O relator acrescenta ainda que “a mencionada exoneração do recorrido, ainda faltando onze meses para as Eleições 2022, ganha relevância no contexto da fraude à lei”. Isso porque membros do Ministério Público apenas precisam se afastar do cargo faltando seis meses para o pleito. O voto do relator foi seguido de forma unânime pelos outros integrantes do TSE.

Esse dispositivo sobre a inelegibilidade de integrantes do Ministério Públicos foi incluída na Lei da Ficha Limpa em uma atualização feita em 2010. A emenda é de autoria do atual ministro da Justiça, Flávio Dino, e foi apresentada em 2009, quando ele era deputado. Na justificativa, ele argumentou que a hipótese que considera o pedido de exoneração “é prevista para evitar que pedido de exoneração ou de aposentadoria voluntária seja realizado para afastar eventual inelegibilidade de membro do MP, o que seria verdadeira burla ao espírito deste Projeto de Lei Complementar”.

Dallagnol pode recorrer tanto no TSE, via embargos de declaração, quanto no Supremo Tribunal Federal (STF), porém sem mandato. A decisão de cassação foi cumprida de forma imediata. Os mais de 344 mil votos concedidos ao ex-procurador serão computados em favor do Podemos, legenda pela qual ele concorreu às eleições.

Registro de Dallagnol havia sido aceito pelo TRE-PR

O Tribunal Regional Eleitoral do Paraná (TRE-PR) anteriormente havia julgado improcedentes as impugnações e deferido o pedido de registro de candidatura de Deltan Dallagnol.

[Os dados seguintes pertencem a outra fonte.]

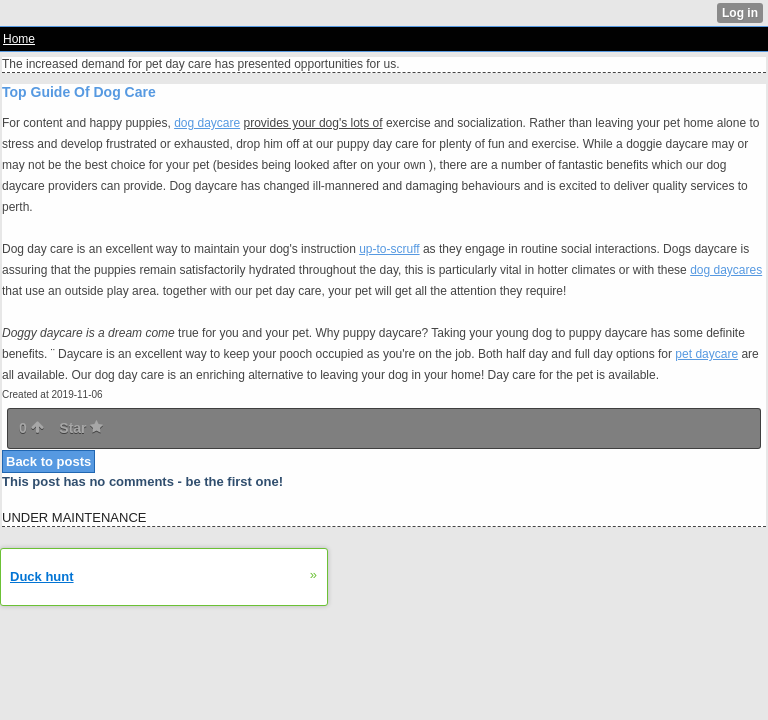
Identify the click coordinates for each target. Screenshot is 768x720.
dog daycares (726, 270)
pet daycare (706, 354)
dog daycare (207, 123)
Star (81, 428)
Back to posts (48, 461)
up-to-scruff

Para o TRE-PR, a exoneração voluntária de Dallagnol não atrapalhou a continuidade da investigação probatória e a conversão dos expedientes em procedimentos administrativos disciplinares, pois a reclamação disciplinar, a sindicância e o pedido de providências podem, ou não, gerar a instauração do processo disciplinar, a depender das circunstâncias do caso concreto.

O acórdão aponta também que entendimento diverso implicaria “verdadeira interpretação ampliativa da norma de caráter restritivo, o que é vedado pelo ordenamento jurídico”. Para os julgadores do tribunal de origem, o juízo de valor a ser exercido pela Justiça Eleitoral é tão somente avaliar, objetivamente, se havia processo administrativo disciplinar em andamento, quando efetuado o pedido de exoneração pelo membro do MP. Também não cabe à Justiça Eleitoral analisar, subjetivamente, suposta intenção acobertada pelo pedido de exoneração formulado pelo candidato impugnado.